Nitekim Abdullah Öcalan yakalanmadan evvel de Türk halkında böyle bir beklenti vardı. PKK’nın lideri yakalanırsa örgüt de, terör de biter diye düşünmüştük!
Örgüt elebaşının yakalanıp hapse tıkılması ülkede bir bayram havası estirmişti. Başlangıçta terörün son derece azalması şeklinde bir faydası da olmadı değil!
Fakat ne hikmetse, yıllar geçtikçe İmralı’daki mahkûm sanki dışarıdaymış, çetenin başındaymış gibi örgüte ve onun siyasî uzantısına yeniden emirler vermeye başladı. Şimdi PKK’ya tam anlamıyla hâkim gözüküyor.
Burada bir anormallik var!
Ağırlaştırılmış müebbet hapse mahkûm olan bir hükümlü;
1. Nasıl oluyor da, hiçbir sınırlamaya tâbi değilmiş gibi, gün be gün örgütle haberleşebiliyor, talimat gönderebiliyor?
2. Nasıl oluyor da, bu ağır cezalı hükümlünün oradan çıkmayacağını bile bile hem örgüt, hem de örgütün siyasî kanadı, Öcalan’ı tartışma üstü bir lider olarak kabul edebiliyor?
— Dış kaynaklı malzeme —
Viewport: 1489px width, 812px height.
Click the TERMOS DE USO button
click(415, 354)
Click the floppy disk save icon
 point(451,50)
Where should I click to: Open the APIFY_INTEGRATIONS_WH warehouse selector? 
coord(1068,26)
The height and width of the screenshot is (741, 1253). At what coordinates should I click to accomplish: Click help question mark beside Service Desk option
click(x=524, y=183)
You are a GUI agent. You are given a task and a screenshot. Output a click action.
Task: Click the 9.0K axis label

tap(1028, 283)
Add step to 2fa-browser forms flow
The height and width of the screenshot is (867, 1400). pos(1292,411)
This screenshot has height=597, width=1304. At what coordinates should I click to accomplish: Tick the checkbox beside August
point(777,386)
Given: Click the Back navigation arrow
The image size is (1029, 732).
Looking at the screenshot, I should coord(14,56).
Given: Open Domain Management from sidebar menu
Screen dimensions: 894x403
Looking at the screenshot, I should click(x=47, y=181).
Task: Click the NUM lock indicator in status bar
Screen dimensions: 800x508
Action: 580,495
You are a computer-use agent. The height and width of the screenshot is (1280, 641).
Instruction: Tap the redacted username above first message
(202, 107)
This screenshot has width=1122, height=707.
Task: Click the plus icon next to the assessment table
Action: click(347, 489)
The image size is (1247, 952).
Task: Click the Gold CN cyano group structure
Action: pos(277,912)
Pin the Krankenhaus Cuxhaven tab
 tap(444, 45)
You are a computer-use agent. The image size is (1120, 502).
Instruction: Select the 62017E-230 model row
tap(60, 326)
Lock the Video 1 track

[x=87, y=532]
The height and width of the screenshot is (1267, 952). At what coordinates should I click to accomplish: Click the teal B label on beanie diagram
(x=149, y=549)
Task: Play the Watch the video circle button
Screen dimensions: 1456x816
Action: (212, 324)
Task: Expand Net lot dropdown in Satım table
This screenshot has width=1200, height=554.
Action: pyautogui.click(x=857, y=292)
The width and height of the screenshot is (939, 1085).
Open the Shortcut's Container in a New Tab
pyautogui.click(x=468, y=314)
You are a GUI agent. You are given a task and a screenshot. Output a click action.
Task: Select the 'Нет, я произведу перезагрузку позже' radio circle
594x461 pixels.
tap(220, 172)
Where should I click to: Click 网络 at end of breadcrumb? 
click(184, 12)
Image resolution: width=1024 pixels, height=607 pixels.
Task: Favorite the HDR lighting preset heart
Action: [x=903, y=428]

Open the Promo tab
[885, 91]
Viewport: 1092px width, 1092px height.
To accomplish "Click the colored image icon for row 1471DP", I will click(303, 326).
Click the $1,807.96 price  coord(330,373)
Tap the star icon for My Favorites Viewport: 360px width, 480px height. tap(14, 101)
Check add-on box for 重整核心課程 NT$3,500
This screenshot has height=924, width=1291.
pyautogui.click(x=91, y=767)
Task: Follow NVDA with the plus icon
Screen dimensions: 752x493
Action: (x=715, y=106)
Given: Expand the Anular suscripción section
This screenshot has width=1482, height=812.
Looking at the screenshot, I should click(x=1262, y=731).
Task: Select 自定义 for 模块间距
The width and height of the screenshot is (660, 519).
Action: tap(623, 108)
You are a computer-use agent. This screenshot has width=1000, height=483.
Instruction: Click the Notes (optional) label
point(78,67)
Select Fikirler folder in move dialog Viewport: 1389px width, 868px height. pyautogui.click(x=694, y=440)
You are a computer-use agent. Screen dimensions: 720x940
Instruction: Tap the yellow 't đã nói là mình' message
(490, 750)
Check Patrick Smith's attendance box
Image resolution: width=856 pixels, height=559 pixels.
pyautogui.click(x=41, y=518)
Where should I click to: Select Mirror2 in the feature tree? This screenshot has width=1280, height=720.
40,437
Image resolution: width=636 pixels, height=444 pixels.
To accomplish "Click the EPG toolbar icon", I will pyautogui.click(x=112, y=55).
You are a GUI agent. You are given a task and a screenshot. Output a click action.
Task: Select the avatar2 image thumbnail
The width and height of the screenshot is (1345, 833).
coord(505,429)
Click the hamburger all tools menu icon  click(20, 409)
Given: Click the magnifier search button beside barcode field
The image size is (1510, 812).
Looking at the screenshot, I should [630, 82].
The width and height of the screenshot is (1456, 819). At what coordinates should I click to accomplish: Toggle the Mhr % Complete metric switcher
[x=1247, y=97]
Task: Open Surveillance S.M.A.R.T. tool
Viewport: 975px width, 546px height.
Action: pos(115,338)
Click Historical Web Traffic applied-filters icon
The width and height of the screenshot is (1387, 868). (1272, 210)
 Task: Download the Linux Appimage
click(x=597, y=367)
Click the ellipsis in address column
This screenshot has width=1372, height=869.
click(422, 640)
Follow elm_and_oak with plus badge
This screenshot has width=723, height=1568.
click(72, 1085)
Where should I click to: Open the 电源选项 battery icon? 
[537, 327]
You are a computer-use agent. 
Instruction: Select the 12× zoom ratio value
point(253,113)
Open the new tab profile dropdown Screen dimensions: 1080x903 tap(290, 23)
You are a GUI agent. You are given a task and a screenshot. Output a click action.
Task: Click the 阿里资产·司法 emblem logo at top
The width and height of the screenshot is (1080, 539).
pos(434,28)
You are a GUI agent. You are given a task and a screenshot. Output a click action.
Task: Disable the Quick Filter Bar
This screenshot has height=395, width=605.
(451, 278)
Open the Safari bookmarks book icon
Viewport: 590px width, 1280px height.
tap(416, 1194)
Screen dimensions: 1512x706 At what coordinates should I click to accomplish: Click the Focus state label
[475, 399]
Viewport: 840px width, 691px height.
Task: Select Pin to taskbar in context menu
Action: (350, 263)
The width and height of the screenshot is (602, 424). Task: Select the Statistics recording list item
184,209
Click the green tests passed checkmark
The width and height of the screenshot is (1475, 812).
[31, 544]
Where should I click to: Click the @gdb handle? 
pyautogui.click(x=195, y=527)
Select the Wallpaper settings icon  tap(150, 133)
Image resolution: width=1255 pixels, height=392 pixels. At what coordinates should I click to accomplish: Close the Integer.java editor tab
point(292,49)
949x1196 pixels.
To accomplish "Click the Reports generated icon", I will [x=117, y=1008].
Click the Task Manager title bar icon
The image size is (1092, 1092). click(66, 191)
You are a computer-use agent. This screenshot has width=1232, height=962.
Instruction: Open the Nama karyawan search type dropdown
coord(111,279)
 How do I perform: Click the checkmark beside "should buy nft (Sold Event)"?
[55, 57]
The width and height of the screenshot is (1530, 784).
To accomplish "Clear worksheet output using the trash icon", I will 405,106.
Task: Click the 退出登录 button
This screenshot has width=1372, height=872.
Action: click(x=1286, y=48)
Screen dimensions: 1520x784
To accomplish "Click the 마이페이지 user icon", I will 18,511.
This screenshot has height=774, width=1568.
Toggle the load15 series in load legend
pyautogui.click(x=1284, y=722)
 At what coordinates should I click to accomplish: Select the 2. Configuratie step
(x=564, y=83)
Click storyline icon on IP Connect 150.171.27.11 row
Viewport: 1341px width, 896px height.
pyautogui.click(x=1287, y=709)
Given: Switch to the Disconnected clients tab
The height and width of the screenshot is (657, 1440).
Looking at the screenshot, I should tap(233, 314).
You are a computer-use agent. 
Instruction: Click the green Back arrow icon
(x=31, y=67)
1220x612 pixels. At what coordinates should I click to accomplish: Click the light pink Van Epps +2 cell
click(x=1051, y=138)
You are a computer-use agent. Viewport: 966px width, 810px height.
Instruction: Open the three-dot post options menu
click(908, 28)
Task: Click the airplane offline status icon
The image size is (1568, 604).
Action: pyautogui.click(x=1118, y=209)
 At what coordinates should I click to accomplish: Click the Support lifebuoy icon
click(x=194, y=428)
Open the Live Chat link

3. Böyle bir durum; aslında PKK’yı fiilen yönetenlerin de, BDP’yi fiilen yönetenlerin de kendilerinin bir hiç olduklarını kabul anlamına gelmez mi? Neden böyle bir zulme katlanırlar?
* * *
Halbuki normalde; Öcalan dışarıyla ayda 1–2 kez yakın akrabalarıyla görüşme dışında toplumdan kopuk bir vaziyette cezasını çekmesi lâzımdı. Başsız kalan bir örgütün de dağılması kaçınılmazdı. Yeni elebaşları ortaya çıksa bile, birbirlerine düşmeden örgütü bir bütün halinde tutmaları mümkün değildi.
Siyasî kanat BDP ise terörün gölgesinde olmadan, yasal zeminde, başkan ve eşbaşkanlarının yönetiminde normal bir siyaset yapmalıydı. Lâkin öyle olmuyor.
PKK’nın da, BDP’nin de başında Öcalan varmış gibi bir fiili durum yaşıyoruz.
“Varmış gibi” diyoruz, çünkü her ne olursa olsun tecrit edilmiş bir adada, müebbede mahkûm olan birisinin, örgütler üzerinde bu denli etkin olması imkânsız diye düşünüyoruz.
Anlaşılıyor ki oyun içinde oyun var: Apo’nun da üzerindeki bir güç, Öcalan’ın adını ve konumunu kullanarak PKK’yı da, BDP’yi de idare ediyor. Elbette bu güç, Öcalan’ı 1999’da “yakalayıp”, şartlı olarak Türkiye’ye teslim eden güçtür.
Bu fiili durum dördünün de işine geliyor:
1. ABD’nin işine geliyor, çünkü bu sayede Kürtleri kontrolü altında tutup istediği gibi yönlendirirken, Türk Hükümetiyle her alandaki pazarlık gücünü yükseltmiş oluyor.
2. PKK’nın işine geliyor, çünkü arkasına ABD gibi muazzam bir gücü alarak eylemlerini daha pervasız yapabiliyor. Zaten baştan beri arkasında büyük devletler olmasa Türk askerine baş kaldırmak asla haddi olamazdı.
3. BDP’nin işine geliyor, çünkü bu sayede daha kendine güvenli “siyaset” yapabiliyor. Kendini sigortalanmış hissediyor. Hem böylece ülkenin ve halkın sorunlarına kafa yormak gibi bir külfetten de kurtulmuş oluyor. Nasıl olsa reçeteler Okyanus ötesinden hazır geliyor.
4. Nihayet Öcalan’ın da işine geliyor, çünkü gereğinden fazla önemsenmiş oluyor. Sürekli ülkenin, AB’nin ve ABD’nin gündeminde kalıyor. Böylece daha iyi şartlarda bir “mahkûmiyet” geçiriyor.
Hepsi birbirinden kârlı gözüküyor. Apo hapiste olmasaydı, onun hükümlülük şartlarını bahane edip yıllardır ortaya konan gösteriler, toplumsal hareketler, siyasî ve sosyal gerginlikler yaratılamazdı.
Son tahlilde, öyle görünüyor ki Öcalan’ın içeride olması, ülkeye, dışarıda olmasından daha fazla zararlı olmuştur. Olmaya devam ediyor ve edecek.
Belli ki, biz onun derdest edilip içeri tıkıldığına sevinirken; onu “yakalayıp”, Türkiye’ye “şartlı” teslim eden güç, daha o zamandan bu hesapları yapmış… Sırası geldikçe oyunları bir bir sahneye sürüyor.